How pay in lieu works
- Both parties agree in writing — typically a clause in the termination/resignation acceptance letter.
- Employer pays gross salary for the unworked notice period.
- Allowances that are part of regular monthly compensation are typically included.
- Last working day is the date PILON is paid, not the original notice end.
- SSB and PIT are withheld on PILON in the normal way.
Pay-in-lieu math (worked example)
| Item | Amount (MMK) |
|---|---|
| Gross monthly salary | 1,000,000 |
| Notice owed (3-year tenure) | 1 month |
| Pay in lieu of notice | 1,000,000 |
| Severance (3 yrs × per Notification 84/2015) | 3,000,000 |
| Leave encashment (5 days unused) | 166,667 |
| Final settlement | 4,166,667 |
What if there's a dispute
- Township labour office first — common dispute is the employer treating PILON as a substitute for severance.
- Conciliation Body — formal conciliation under the Settlement of Labour Disputes Law.
- Arbitration Council — final binding step. Statute of limitations: typically 6 months.
Employer takeaway
Pay in lieu of notice is a tool, not a discount. Document the mutual agreement in writing, pay gross salary for the unworked notice period, and pair PILON with the full severance, leave encashment, and outstanding wages. Settle the entire package within 7 days of the last working day. Issue the relieving and experience letters, deregister from SSB within 30 days, and keep records for at least 7 years.
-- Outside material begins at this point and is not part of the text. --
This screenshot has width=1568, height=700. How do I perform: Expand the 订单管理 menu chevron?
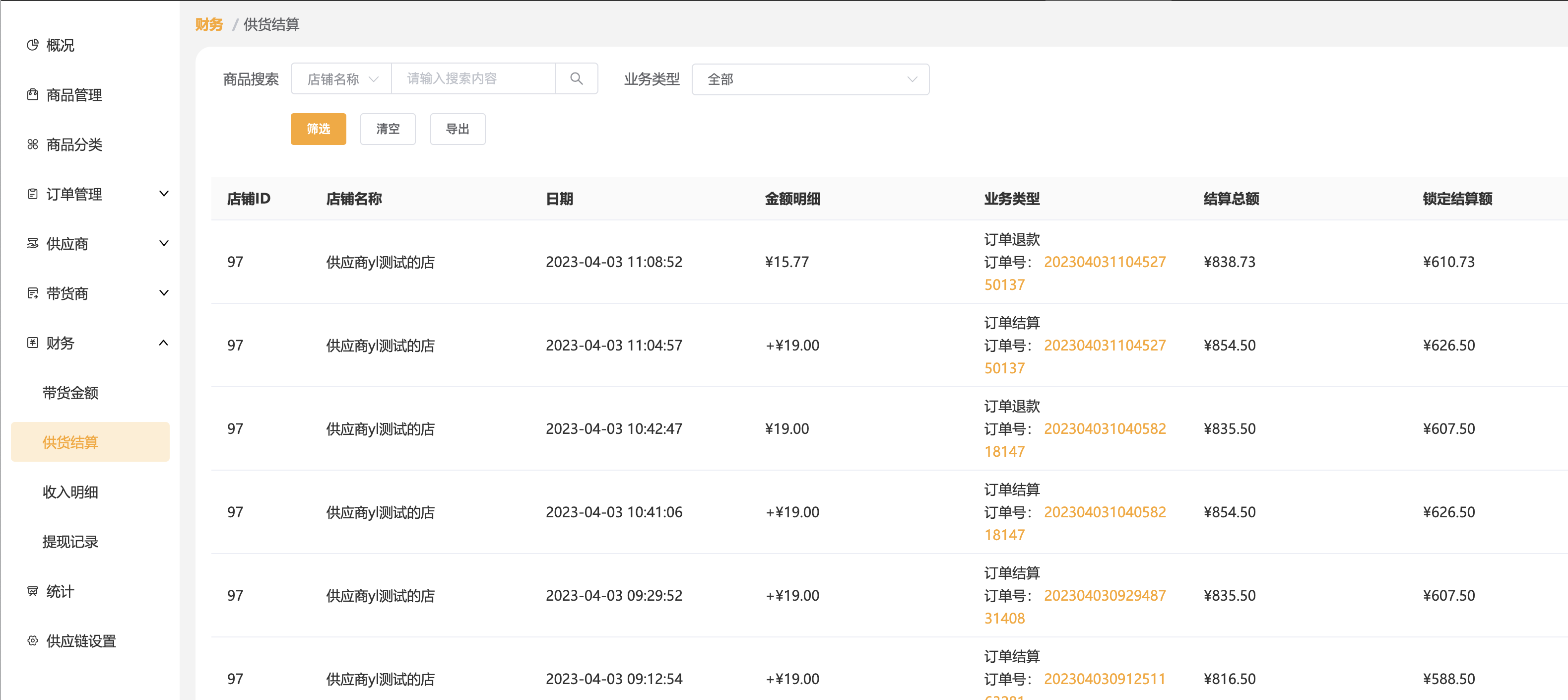point(163,194)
Edge cases and unenforceable clauses
- PILON for misconduct termination — usually skipped if dismissal is for documented gross misconduct.
- PILON without mutual agreement — risks dispute; employer should still document offer + acceptance.
- Garden leave — employee remains on payroll but does not work; differs from PILON. See garden leave.
- See employer notice period.
Common pay-in-lieu mistakes
- Treating PILON as covering severance — they are separate.
- Applying PILON without written mutual agreement.
- Excluding regular allowances from the PILON calculation.
- Forgetting to withhold PIT and SSB on PILON.